Chocolate Raspberry Rugelach

Chocolate Almond Raspberry Rugelach 002

One of the places in New York I was dying to try after we had moved here was Russ and Daughters. I was following a couple of New York based blogs that were always referring to it and then the Louie episode really pushed me over the edge. So we finally went and it really lived up to the dream. Everything was amazing from the potato pancakes to the babka and smoked salmon.

On our way out, I spotted the rugelach and ended up throwing in a couple just to see. I personally love rugelach, but Rabi could care less, so I figured 3 or 4 would be fine. Imagine my surprise when Rishi tried it and decided that rugelach were his new favorite things ever. No joke. Like what kid opts for a cookie with fruit and nuts over ice cream? You think I’m exaggerating, but whenever we ask Rishi if he wants a treat, he asks for rugelach.

Chocolate Almond Raspberry Rugelach 003

The ones we bought at Russ and Daughters were obviously amazing, but making them at home is not as hard as you would think and can be made easier if you make the dough in advance. The result is everything you want in rugelach–a soft and tender cookie that is not overly sweet. Plus you can make whatever pairing you want. I usually combine raspberry and chocolate plus some type of nut. I’ve used both almonds and pecans with great success. I’m not saying they are Russ and Daughters level, but they are pretty darn good–and according to Rishi, make a great treat!

Chocolate Almond Raspberry Rugelach 001

Chocolate Raspberry Rugelach
from Annie’s Eats

8 oz. cream cheese
1 cup (2 sticks) unsalted butter, at room temperature
¾ cup confectioners’ sugar
1 tsp. almond extract
1 tsp. vanilla extract
½ tsp. lemon zest
2 cups all-purpose flour
½ cup seedless raspberry jam, divided
¾ cup finely chopped bittersweet chocolate, divided
½ cup finely chopped toasted almonds, divided
Heavy cream
¼ cup sugar
2 tsp. ground cinnamon

First make the dough. Combine the cream cheese, butter and confectioner’s sugar in the bowl of a food processor or an electric mixer. Pulse until everything is blended. Then add your vanilla and almond extracts, plus the lemon zest, also pulsing until incorporated. Add the flour and pulse until everything comes together into a soft ball. Dump the ball out onto a piece of plastic wrap and put in the fridge for at least 2 hours.

Once the dough is chilled and you’ve decided you need some rugelach in your life, preheat your oven to 350 degrees. Prepare two baking sheets with parchment or a silicone mat.

Divide your dough in half. Transfer one half to a lightly floured surface and roll out to a 12-13 inch  circle. Spread half the raspberry jam over the dough. Use a pizza cutter or sharp knife to divide the dough into 16 wedges. Then sprinkle half the chopped chocolate and half the nuts over the dough. Starting from the outer edge {the wider edge} and roll it up so that the point is on the outside.  Place with the seam side down on your baking sheets.

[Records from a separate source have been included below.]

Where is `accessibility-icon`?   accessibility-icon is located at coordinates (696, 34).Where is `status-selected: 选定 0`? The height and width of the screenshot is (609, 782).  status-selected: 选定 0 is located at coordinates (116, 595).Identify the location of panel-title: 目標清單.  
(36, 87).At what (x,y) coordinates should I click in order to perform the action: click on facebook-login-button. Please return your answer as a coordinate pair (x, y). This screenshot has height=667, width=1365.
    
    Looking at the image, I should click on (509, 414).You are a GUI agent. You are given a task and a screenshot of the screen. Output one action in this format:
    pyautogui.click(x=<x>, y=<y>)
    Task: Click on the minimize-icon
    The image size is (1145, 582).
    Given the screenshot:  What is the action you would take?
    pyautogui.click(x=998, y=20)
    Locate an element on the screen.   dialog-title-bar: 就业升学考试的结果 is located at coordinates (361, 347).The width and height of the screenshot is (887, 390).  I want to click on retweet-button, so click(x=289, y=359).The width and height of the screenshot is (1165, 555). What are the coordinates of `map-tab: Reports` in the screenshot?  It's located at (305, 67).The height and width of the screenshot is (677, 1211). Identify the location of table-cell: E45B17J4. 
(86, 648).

Repeat this with the remaining wedges and with the other half of the dough.

Once you have all your cookies on the sheet, brush with a little bit of heavy cream. Combine the cinnamon and sugar  and sprinkle over the cookies.

Bake until light golden brown, approximately 22-24 minutes. Let them cool on the cookie sheets for a couple minutes, then transfer to a cooling rack. Enjoy!